Adobe Acrobatとともにデジタル変革の30年を祝う
今から30年前 、アドビの共同創設者であるジョン ワーノック(John Warnock)博士と彼のチームは、人、コンピュータアプリケーション、システムの間で視覚資料をやり取りするという基本的な課題を見事に解決する方法を見つけました。元の書式を維持したまま、テキストや画像をデジタル共有できるPDF(Portable Document Format)と呼ばれるファイル形式と、Adobe Acrobatを開発したのです。
PDFとAcrobatは唯一無二とも言える発明でした。私有ソフトウェアやフォーマットが主流だった時代に、アドビはPDFの仕様をリリース初日に公開しました。そして誰もがPDFを作成、利用、処理できるようになりました。PDFを作成するAcrobatの技術は、プリントパイプライン技術をベースにしたもので、当時のどんなアプリケーションでもPDFを作成できました。つまり、あるアプリケーションが印刷可能な場合、確実にPDFを作成することができるのです。
PDFは、デジタル出版、コラボレーション、電子署名を可能にし、個人、政府、文化・教育機関は、文書の出版、共有、アーカイブを民主化できるようになりました。2008年、アドビはPDFのソースコードを公開し、「紙からデジタルへ」の革命を加速させ、仕事とプライベートを問わず、私たちの働き方を根本から変えました。あらゆる企業にとって、PDFは標準的なビジネスワークフローとなり、組織は最も重要な文書を伝達し、保存することができます。
現在、世界には控えめに見積もっても3兆以上のPDF文書が存在しており、日々新しいユースケースが登場しています。
いつでも、どこでもAcrobat
Adobe Acrobatは、PDFの利用、作成、編集、管理のためのグローバルスタンダードであり、アクティブユーザー数は毎月数億人にものぼります。
Acrobatは、デスクトップ、ウェブ、ブラウザ、モバイルデバイス、他のアプリケーションへの組み込みなど、場所を選ばず、働く人々をサポートしています。昨年、お客様は4,000億以上のPDFをAcrobat製品で閲覧などし、80億件以上の電子およびデジタル署名取引を実行しました。
さらに、Adobe ScanはiOSおよびAndroid上でスキャンアプリを牽引し、1億5,000万を超えるダウンロードを記録しており、約25億のドキュメントをこれまで作成しています。
今年2月、アドビとマイクロソフトは、Microsoft Edge上で14億人以上のMicrosoft Windowsユーザーに、AcrobatのPDF機能を提供することを発表しました。AcrobatはGoogle Chromeの推奨PDFビューアであり、1億回以上インストールされ、数十億のPDFが処理されています。
働き方を変える
Acrobatは、あらゆる規模やタイプのビジネスのデジタルワークを支えるエンジンです。

============================================================

課題 1>
Acrobatの30年に関する本文のうち、「現在、世界には控えめに見積も」を含む語句で始まり「トをこれまで作成しています。」で終わる部分を、一字も変えずに書き出してください。
課題 2>
本文によると、アドビがPDFのソースコードを公開したのは何年ですか。
課題 3>
Adobe Acrobatの30年を祝う本文を最後の文から引き継ぎ、その先を書き進めてください。
この後に続く行を参照する必要はありません。

データ抜粋>
============================================================

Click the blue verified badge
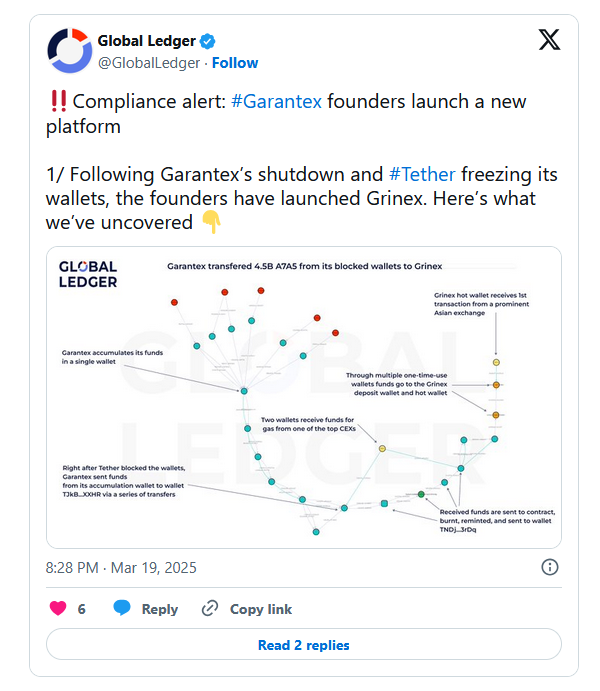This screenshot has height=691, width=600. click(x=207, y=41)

============================================================

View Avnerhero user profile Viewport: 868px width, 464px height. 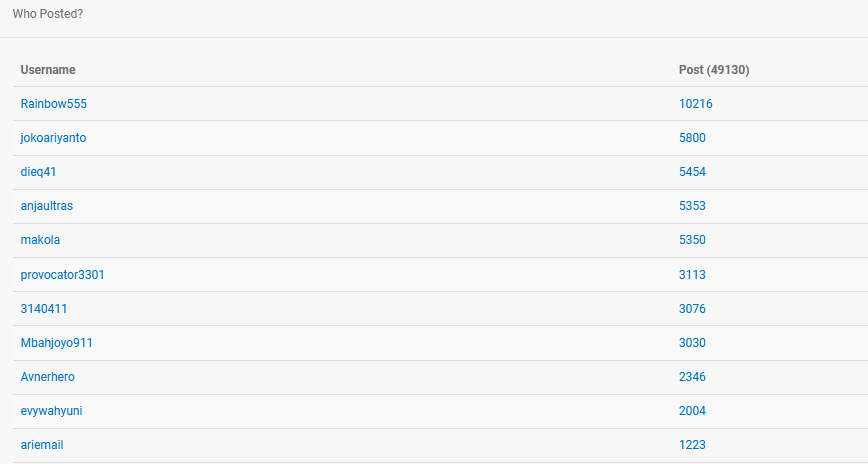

============================================================

解答例 1>
現在、世界には控えめに見積もっても3兆以上のPDF文書が存在しており、日々新しいユースケースが登場しています。
いつでも、どこでもAcrobat
Adobe Acrobatは、PDFの利用、作成、編集、管理のためのグローバルスタンダードであり、アクティブユーザー数は毎月数億人にものぼります。
Acrobatは、デスクトップ、ウェブ、ブラウザ、モバイルデバイス、他のアプリケーションへの組み込みなど、場所を選ばず、働く人々をサポートしています。昨年、お客様は4,000億以上のPDFをAcrobat製品で閲覧などし、80億件以上の電子およびデジタル署名取引を実行しました。
さらに、Adobe ScanはiOSおよびAndroid上でスキャンアプリを牽引し、1億5,000万を超えるダウンロードを記録しており、約25億のドキュメントをこれまで作成しています。

解答例 2>
2008年です。

解答例 3>
多くの起業家や社会人たちは、時間、リソース、予算に制約があります。しかしAcrobatを使えば、自宅オフィス、クライアント先、外出先から、電子署名の作成、編集、共有、依頼を、簡単かつプロフェッショナルに行うことができます。
Acrobatは、大企業から中小企業に至るまで、ビジネスクリティカルな文書の作成、利用、レビュー、承認、保護を、個別にも大規模にも実現する完全なソリューションを提供しています。
Acrobatは、PDFのセキュリティと認証においても信頼できるブランドです。 また、一般的な生産性アプリケーションと統合することで、働く場所を選ばず、安全でシームレスなコラボレーションを実現します。Acrobat APIを使用することで、企業は文書プロセスを自動化し、PDF内の貴重な非構造化データをビジネスに重要なインテリジェンスに変換することができます。
ここでは、数百万人のお客様のユースケースから、どのようにAcrobatを活用してビジネスを行っているかをいくつかご紹介します:
- HGTVの番組「100 Day Dream Home」に出演している、不動産起業家 ミカ クラインシュミット(Mika Kleinschmidt)は、顧客への請求書や業者への提案書、デザインのインスピレーションやムードボードを顧客と共有するなど、あらゆる用途でAcrobatを使用してビジネスを展開しています。
- 世界中の何百もの政府機関や自治体が、市民の体験をデジタル化するためにAcrobatを使用しています(米国50州含む)。例えば、カリフォルニア州のソノマ郡では、Acrobatを導入して50万人以上の住民のための行政サービスをデジタル化しています。
- 金融サービスやヘルスケアなどの規制の厳しい業界では、機密文書を安全かつセキュアに保ちつつ、迅速で透明性の高い、アクセスしやすい顧客体験を提供するためにAcrobatが使用されています。英国を拠点とする TSB銀行は、Acrobat を使用して、500 万人以上の顧客のためのデジタルファースト戦略を推進しています。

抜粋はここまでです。